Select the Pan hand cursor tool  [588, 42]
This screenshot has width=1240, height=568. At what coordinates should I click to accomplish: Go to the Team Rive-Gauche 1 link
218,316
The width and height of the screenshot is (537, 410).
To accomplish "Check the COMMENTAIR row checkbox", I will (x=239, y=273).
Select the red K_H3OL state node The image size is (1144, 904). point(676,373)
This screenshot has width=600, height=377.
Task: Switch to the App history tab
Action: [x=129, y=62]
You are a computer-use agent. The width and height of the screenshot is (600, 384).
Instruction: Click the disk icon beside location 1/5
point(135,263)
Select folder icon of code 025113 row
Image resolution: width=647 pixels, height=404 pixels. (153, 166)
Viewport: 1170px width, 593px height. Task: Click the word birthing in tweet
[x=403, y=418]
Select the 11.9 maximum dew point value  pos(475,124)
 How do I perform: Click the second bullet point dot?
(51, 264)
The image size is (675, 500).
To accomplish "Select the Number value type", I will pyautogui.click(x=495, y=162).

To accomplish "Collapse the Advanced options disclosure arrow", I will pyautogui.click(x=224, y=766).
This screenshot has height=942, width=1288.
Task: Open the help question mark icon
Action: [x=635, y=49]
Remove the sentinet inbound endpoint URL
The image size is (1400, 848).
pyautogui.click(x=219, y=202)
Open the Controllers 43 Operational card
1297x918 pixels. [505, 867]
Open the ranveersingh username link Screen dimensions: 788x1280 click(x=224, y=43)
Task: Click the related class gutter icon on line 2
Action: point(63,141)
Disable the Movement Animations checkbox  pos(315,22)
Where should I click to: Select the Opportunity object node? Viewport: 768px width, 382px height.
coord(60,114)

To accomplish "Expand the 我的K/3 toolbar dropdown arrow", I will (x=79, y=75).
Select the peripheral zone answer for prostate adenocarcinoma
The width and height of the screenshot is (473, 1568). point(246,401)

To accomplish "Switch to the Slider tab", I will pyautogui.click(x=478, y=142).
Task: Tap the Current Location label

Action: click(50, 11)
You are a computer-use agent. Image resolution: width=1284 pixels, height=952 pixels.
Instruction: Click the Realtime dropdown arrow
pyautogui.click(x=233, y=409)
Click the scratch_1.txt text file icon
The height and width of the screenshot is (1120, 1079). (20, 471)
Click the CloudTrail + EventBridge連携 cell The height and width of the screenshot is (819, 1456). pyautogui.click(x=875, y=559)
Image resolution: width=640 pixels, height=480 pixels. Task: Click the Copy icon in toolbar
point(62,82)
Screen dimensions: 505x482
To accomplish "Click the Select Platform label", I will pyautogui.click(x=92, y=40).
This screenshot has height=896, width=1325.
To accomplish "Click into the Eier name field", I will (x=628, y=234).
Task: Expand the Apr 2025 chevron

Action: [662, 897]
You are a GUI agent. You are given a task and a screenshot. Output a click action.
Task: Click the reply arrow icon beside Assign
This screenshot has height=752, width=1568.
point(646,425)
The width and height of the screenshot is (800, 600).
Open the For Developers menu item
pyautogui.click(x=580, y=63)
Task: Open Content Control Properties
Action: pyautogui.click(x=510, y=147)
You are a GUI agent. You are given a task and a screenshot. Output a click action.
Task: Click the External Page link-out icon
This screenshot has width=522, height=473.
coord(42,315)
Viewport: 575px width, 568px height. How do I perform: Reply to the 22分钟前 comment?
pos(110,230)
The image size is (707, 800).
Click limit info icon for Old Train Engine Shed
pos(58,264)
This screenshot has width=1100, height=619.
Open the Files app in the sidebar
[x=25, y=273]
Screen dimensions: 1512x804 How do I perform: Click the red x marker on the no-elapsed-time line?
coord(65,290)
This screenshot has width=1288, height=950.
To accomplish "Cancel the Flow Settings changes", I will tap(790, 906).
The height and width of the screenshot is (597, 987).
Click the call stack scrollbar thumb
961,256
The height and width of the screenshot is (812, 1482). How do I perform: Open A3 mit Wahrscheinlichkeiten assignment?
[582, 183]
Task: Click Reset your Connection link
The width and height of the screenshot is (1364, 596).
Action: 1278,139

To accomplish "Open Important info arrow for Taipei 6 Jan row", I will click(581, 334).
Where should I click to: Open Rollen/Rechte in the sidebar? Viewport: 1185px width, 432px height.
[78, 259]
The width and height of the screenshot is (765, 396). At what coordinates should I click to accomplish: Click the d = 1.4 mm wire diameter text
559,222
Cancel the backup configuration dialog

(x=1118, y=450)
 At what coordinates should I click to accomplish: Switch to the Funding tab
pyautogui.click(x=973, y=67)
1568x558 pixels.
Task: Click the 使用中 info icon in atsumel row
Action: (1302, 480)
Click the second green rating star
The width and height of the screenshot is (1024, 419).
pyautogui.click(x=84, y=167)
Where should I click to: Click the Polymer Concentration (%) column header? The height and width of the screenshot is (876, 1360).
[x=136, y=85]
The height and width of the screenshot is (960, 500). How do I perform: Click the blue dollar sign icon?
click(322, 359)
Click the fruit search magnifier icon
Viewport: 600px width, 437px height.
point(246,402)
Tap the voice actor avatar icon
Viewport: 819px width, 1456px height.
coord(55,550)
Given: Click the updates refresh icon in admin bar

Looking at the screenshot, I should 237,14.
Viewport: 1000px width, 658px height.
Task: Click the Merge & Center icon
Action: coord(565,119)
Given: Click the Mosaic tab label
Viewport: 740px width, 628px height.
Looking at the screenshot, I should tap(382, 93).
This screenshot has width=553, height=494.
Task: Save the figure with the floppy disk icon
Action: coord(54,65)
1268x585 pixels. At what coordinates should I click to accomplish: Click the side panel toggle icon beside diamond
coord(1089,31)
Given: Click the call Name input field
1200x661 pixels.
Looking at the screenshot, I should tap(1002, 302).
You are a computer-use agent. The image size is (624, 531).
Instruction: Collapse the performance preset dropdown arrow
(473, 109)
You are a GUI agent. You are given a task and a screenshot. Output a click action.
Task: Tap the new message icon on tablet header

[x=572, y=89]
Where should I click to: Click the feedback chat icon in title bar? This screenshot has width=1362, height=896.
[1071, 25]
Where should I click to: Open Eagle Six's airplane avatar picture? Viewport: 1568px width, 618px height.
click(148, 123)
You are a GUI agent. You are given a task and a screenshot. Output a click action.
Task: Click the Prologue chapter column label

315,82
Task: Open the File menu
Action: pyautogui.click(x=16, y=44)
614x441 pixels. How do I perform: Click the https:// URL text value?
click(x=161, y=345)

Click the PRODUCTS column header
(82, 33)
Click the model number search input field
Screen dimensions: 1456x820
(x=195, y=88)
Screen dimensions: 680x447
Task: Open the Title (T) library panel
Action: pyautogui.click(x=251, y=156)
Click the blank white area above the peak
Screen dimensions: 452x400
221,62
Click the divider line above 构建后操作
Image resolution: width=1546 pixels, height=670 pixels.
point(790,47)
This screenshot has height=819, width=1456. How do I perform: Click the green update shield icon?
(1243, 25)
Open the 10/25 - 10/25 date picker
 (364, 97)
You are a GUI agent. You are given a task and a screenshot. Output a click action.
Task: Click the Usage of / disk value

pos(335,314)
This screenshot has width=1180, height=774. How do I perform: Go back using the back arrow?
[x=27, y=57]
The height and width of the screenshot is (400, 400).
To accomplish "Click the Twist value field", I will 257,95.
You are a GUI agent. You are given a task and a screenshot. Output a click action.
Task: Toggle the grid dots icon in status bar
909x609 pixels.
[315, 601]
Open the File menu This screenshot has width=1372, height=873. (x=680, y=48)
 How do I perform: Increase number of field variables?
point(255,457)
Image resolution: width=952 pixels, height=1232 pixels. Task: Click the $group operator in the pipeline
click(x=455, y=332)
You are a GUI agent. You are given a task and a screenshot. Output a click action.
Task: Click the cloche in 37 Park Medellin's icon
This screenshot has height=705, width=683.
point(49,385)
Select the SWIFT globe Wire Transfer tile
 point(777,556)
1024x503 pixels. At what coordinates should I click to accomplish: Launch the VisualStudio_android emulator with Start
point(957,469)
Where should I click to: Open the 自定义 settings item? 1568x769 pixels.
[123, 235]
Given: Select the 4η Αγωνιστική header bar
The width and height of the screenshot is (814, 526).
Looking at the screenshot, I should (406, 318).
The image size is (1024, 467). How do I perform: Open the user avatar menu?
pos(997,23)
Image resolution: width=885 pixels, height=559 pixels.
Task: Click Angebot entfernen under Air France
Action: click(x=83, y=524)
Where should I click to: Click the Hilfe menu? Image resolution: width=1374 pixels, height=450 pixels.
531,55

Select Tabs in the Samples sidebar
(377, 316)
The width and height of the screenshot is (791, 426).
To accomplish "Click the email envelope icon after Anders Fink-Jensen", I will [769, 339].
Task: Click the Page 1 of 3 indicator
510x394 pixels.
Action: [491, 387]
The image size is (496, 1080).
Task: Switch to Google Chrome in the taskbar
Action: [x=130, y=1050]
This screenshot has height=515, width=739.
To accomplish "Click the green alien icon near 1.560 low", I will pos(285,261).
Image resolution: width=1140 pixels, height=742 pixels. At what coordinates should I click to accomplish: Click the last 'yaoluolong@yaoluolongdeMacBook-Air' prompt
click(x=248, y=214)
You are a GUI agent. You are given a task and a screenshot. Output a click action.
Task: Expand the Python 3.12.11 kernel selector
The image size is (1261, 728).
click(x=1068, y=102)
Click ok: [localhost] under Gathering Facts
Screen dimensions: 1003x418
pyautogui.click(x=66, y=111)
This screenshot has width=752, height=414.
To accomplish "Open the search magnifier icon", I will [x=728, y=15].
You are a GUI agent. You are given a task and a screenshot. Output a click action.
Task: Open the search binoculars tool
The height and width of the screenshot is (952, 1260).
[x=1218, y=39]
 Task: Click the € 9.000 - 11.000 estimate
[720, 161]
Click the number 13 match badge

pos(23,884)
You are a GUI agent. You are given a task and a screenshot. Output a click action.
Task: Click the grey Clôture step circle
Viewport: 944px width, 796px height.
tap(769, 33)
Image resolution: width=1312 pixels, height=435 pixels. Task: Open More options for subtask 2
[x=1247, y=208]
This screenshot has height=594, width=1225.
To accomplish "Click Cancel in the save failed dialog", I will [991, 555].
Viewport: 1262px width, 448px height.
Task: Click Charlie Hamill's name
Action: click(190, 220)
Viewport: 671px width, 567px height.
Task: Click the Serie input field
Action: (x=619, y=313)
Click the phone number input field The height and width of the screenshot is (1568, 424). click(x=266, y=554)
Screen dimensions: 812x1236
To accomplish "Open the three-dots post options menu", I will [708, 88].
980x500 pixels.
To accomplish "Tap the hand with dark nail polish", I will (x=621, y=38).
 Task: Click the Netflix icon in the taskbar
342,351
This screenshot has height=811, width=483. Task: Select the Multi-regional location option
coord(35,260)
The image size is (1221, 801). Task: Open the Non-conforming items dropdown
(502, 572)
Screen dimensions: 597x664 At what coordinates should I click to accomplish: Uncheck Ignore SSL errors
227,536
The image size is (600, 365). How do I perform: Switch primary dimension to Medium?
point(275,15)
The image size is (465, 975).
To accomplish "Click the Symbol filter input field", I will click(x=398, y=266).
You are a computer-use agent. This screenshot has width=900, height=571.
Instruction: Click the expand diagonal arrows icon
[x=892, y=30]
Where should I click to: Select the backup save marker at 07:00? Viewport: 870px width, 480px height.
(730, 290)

※

With "checkbox" as the search string, filter the records and return each line that has it.

__Answer below__.
To accomplish "Check the COMMENTAIR row checkbox", I will (x=239, y=273).
Disable the Movement Animations checkbox  pos(315,22)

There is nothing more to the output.